§ WHAT TO DO: Records appear below. Give all of them again, exactly.

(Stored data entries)
BEGIN

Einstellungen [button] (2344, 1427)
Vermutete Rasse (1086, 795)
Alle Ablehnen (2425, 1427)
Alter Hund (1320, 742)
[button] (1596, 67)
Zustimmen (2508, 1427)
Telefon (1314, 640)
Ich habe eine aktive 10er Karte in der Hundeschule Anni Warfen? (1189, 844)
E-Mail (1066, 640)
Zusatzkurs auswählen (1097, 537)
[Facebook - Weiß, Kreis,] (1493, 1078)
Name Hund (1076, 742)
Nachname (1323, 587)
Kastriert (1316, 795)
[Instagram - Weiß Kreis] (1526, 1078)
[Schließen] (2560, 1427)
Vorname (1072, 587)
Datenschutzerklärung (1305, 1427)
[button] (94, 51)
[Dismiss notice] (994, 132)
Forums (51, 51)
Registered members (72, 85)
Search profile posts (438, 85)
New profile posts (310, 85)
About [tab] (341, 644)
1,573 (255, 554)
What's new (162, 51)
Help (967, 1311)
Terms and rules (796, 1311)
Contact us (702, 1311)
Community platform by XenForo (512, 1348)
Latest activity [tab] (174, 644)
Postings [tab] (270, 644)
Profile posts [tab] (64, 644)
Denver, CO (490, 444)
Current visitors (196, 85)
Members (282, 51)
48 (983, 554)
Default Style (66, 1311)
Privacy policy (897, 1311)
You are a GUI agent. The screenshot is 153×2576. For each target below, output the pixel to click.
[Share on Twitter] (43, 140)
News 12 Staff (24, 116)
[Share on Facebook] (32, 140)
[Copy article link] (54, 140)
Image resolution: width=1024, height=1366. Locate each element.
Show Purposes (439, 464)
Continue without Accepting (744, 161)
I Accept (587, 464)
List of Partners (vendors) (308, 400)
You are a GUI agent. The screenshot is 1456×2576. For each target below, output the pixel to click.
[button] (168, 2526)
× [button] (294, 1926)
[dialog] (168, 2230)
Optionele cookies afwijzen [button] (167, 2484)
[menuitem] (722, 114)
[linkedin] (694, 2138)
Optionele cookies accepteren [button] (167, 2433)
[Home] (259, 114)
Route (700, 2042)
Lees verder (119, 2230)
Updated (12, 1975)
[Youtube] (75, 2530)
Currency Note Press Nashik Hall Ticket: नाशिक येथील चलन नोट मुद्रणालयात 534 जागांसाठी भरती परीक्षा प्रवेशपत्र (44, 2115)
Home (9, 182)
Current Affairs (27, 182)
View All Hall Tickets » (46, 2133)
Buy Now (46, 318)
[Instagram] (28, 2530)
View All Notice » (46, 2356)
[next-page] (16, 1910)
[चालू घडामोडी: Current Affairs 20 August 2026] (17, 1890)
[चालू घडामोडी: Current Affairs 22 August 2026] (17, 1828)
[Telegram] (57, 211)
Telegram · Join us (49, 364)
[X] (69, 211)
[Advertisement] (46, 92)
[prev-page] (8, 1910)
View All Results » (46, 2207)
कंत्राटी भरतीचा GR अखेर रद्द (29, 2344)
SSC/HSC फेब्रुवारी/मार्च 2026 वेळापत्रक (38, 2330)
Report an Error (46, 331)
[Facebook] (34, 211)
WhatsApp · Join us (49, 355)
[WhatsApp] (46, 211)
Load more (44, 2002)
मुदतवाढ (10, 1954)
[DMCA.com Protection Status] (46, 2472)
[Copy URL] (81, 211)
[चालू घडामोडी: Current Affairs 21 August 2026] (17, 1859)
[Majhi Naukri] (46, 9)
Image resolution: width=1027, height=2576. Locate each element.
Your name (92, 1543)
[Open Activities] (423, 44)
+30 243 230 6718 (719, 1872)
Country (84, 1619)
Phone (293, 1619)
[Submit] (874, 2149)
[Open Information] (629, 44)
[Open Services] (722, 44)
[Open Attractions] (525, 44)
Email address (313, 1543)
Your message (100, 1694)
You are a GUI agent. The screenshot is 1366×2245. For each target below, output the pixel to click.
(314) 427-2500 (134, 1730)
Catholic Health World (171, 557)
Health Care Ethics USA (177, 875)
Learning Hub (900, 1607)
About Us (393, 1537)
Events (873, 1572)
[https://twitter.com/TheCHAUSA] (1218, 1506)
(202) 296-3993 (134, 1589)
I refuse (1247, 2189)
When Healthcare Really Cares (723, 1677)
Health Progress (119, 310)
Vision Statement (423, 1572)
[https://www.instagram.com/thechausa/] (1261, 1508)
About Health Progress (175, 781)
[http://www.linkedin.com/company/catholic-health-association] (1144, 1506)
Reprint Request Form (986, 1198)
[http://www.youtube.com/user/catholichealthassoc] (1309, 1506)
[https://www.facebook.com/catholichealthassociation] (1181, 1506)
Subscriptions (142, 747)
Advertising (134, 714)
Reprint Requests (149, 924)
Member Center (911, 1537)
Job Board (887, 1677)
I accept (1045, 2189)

END

§ WRITTEN RESPONSE:
Einstellungen [button] (2344, 1427)
Vermutete Rasse (1086, 795)
Alle Ablehnen (2425, 1427)
Alter Hund (1320, 742)
[button] (1596, 67)
Zustimmen (2508, 1427)
Telefon (1314, 640)
Ich habe eine aktive 10er Karte in der Hundeschule Anni Warfen? (1189, 844)
E-Mail (1066, 640)
Zusatzkurs auswählen (1097, 537)
[Facebook - Weiß, Kreis,] (1493, 1078)
Name Hund (1076, 742)
Nachname (1323, 587)
Kastriert (1316, 795)
[Instagram - Weiß Kreis] (1526, 1078)
[Schließen] (2560, 1427)
Vorname (1072, 587)
Datenschutzerklärung (1305, 1427)
[button] (94, 51)
[Dismiss notice] (994, 132)
Forums (51, 51)
Registered members (72, 85)
Search profile posts (438, 85)
New profile posts (310, 85)
About [tab] (341, 644)
1,573 (255, 554)
What's new (162, 51)
Help (967, 1311)
Terms and rules (796, 1311)
Contact us (702, 1311)
Community platform by XenForo (512, 1348)
Latest activity [tab] (174, 644)
Postings [tab] (270, 644)
Profile posts [tab] (64, 644)
Denver, CO (490, 444)
Current visitors (196, 85)
Members (282, 51)
48 (983, 554)
Default Style (66, 1311)
Privacy policy (897, 1311)
You are a GUI agent. The screenshot is 153×2576. For each target below, output the pixel to click.
[Share on Twitter] (43, 140)
News 12 Staff (24, 116)
[Share on Facebook] (32, 140)
[Copy article link] (54, 140)
Image resolution: width=1024, height=1366. Locate each element.
Show Purposes (439, 464)
Continue without Accepting (744, 161)
I Accept (587, 464)
List of Partners (vendors) (308, 400)
You are a GUI agent. The screenshot is 1456×2576. For each target below, output the pixel to click.
[button] (168, 2526)
× [button] (294, 1926)
[dialog] (168, 2230)
Optionele cookies afwijzen [button] (167, 2484)
[menuitem] (722, 114)
[linkedin] (694, 2138)
Optionele cookies accepteren [button] (167, 2433)
[Home] (259, 114)
Route (700, 2042)
Lees verder (119, 2230)
Updated (12, 1975)
[Youtube] (75, 2530)
Currency Note Press Nashik Hall Ticket: नाशिक येथील चलन नोट मुद्रणालयात 534 जागांसाठी भरती परीक्षा प्रवेशपत्र (44, 2115)
Home (9, 182)
Current Affairs (27, 182)
View All Hall Tickets » (46, 2133)
Buy Now (46, 318)
[Instagram] (28, 2530)
View All Notice » (46, 2356)
[next-page] (16, 1910)
[चालू घडामोडी: Current Affairs 20 August 2026] (17, 1890)
[चालू घडामोडी: Current Affairs 22 August 2026] (17, 1828)
[Telegram] (57, 211)
Telegram · Join us (49, 364)
[X] (69, 211)
[Advertisement] (46, 92)
[prev-page] (8, 1910)
View All Results » (46, 2207)
कंत्राटी भरतीचा GR अखेर रद्द (29, 2344)
SSC/HSC फेब्रुवारी/मार्च 2026 वेळापत्रक (38, 2330)
Report an Error (46, 331)
[Facebook] (34, 211)
WhatsApp · Join us (49, 355)
[WhatsApp] (46, 211)
Load more (44, 2002)
मुदतवाढ (10, 1954)
[DMCA.com Protection Status] (46, 2472)
[Copy URL] (81, 211)
[चालू घडामोडी: Current Affairs 21 August 2026] (17, 1859)
[Majhi Naukri] (46, 9)
Image resolution: width=1027, height=2576. Locate each element.
Your name (92, 1543)
[Open Activities] (423, 44)
+30 243 230 6718 (719, 1872)
Country (84, 1619)
Phone (293, 1619)
[Submit] (874, 2149)
[Open Information] (629, 44)
[Open Services] (722, 44)
[Open Attractions] (525, 44)
Email address (313, 1543)
Your message (100, 1694)
You are a GUI agent. The screenshot is 1366×2245. For each target below, output the pixel to click.
(314) 427-2500 (134, 1730)
Catholic Health World (171, 557)
Health Care Ethics USA (177, 875)
Learning Hub (900, 1607)
About Us (393, 1537)
Events (873, 1572)
[https://twitter.com/TheCHAUSA] (1218, 1506)
(202) 296-3993 (134, 1589)
I refuse (1247, 2189)
When Healthcare Really Cares (723, 1677)
Health Progress (119, 310)
Vision Statement (423, 1572)
[https://www.instagram.com/thechausa/] (1261, 1508)
About Health Progress (175, 781)
[http://www.linkedin.com/company/catholic-health-association] (1144, 1506)
Reprint Request Form (986, 1198)
[http://www.youtube.com/user/catholichealthassoc] (1309, 1506)
[https://www.facebook.com/catholichealthassociation] (1181, 1506)
Subscriptions (142, 747)
Advertising (134, 714)
Reprint Requests (149, 924)
Member Center (911, 1537)
Job Board (887, 1677)
I accept (1045, 2189)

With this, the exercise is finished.